Confirming Taylor’s suspicion, an online site called HireSanta.com said demand for Santa Claus appearances had increased 120% compared to pre-pandemic rates. In contrast, the supply of Santas has decreased, by some accounts, by around 20%, with several Santas retired or deceased during the pandemic.

Nationalsanta.com compiled the results of a 2021 “Red Suit Survey,” which found that a number of Santas had retired or stopped working during the pandemic. Some 33% gave up in-person appearances during the height of the pandemic, instead portraying Santa via video chat apps like Zoom, Skype and FaceTime.

Taylor said the changing face and presence of Santa is something he’s working to keep up with through his own site, worldwide-santa-claus-network.com, which he started in 2013.

With “more than 4,800 members,” the site offers year-round classes, mentorship, and other resources for Santa Claus actors and their supporting crews.

It offers everything from a quick start guide for new Santas and regular Zoom sessions to tutoring services and an extensive multi-part curriculum.

“We help the boys to improve their interpretation of Santa. We help them get reservations. It’s been eye-opening how many people ask for Santa and can’t find one,” Taylor said.

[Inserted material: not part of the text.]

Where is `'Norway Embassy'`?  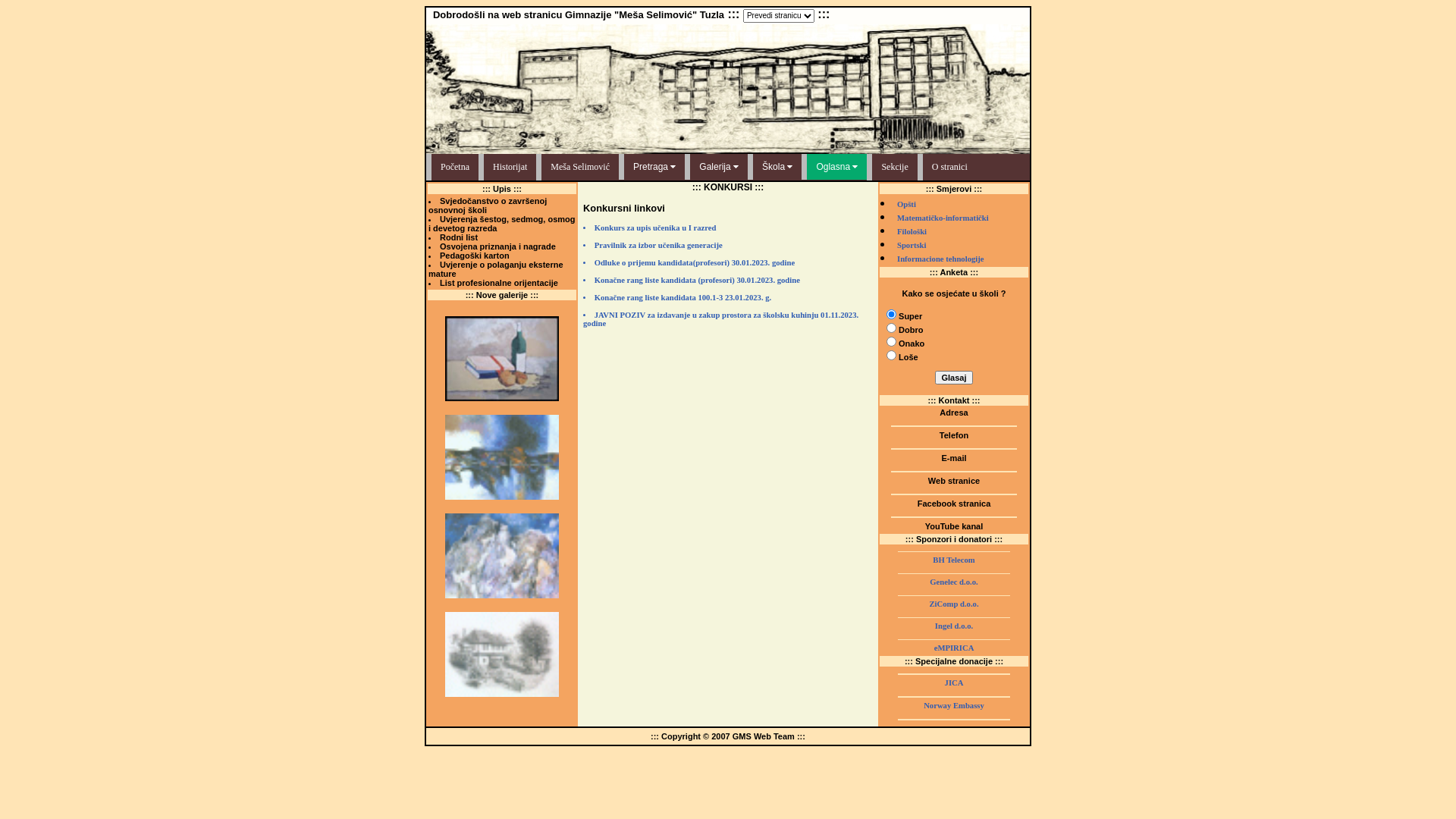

Gold Hill resident John Zimmermann, this year’s “Rogue Valley Mall Santa,” said he had noticed increased demand, including requests for Santa to travel farther than usual.

“I’ve noticed that the requests are coming in more and more, and the jobs seem to come from further afield. More people are having trouble finding Santa artists,” she noted.

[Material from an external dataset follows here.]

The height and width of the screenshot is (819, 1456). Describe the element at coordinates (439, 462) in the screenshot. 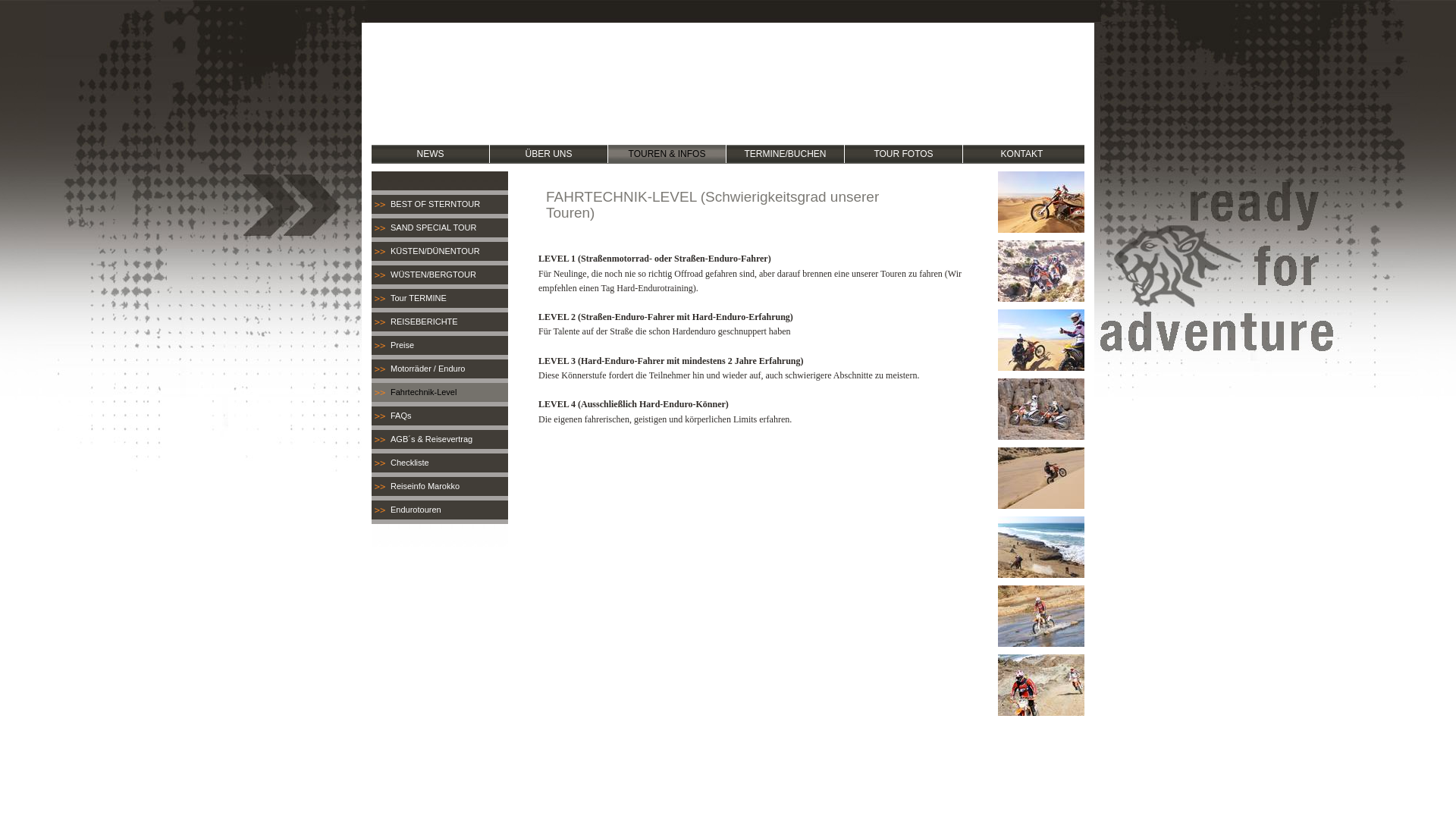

“I’ve been doing Santa for about 25 years, in Chicago for 17 years and then Fresno before I moved here. He’s busier than I remember ever being.”

Santa’s hustle and bustle, whether it’s infrequent or a regular holiday concert, is hard to resist for anyone looking to spread holiday cheer, he noted.

“At the end of the day, it’s just a bunch of guys, and even some girls, doing what they love,” he said.

“I look back and remember that I resisted at first and then quickly fell in love. I think I look much better now than I did 15 years ago, but every time you show up you earn a little more, you learn manners. … I think the biggest thing people discover when they play Santa, after they’ve been doing it for a while, is who they become in the process.”

While there’s no replacement for the “real deal,” Taylor said authenticity can be achieved. “Becoming Santa,” she said with a cheery smile, is a life-changing process.

“We found that when someone becomes a Santa, they become kinder, more considerate, more generous… they become more like Santa,” Taylor added.

“I think I’ve always been a good guy, but now I’m much more so in my everyday life than ever. When you’re off duty, they still see you as Santa. Everyone you see, everyone who looks at you smiles. Whether it’s a child, a parent or a grandparent, everyone smiles.”

He added: “Everyone thinks you’re Santa… and that changes your experience of the world.”

Taylor is actively recruiting Santas from everywhere, locally and globally. Potential Santas, and stand-ins for Mrs. Claus, should apply as soon as possible at Santaed.com or worldwide-santa-claus-network.com.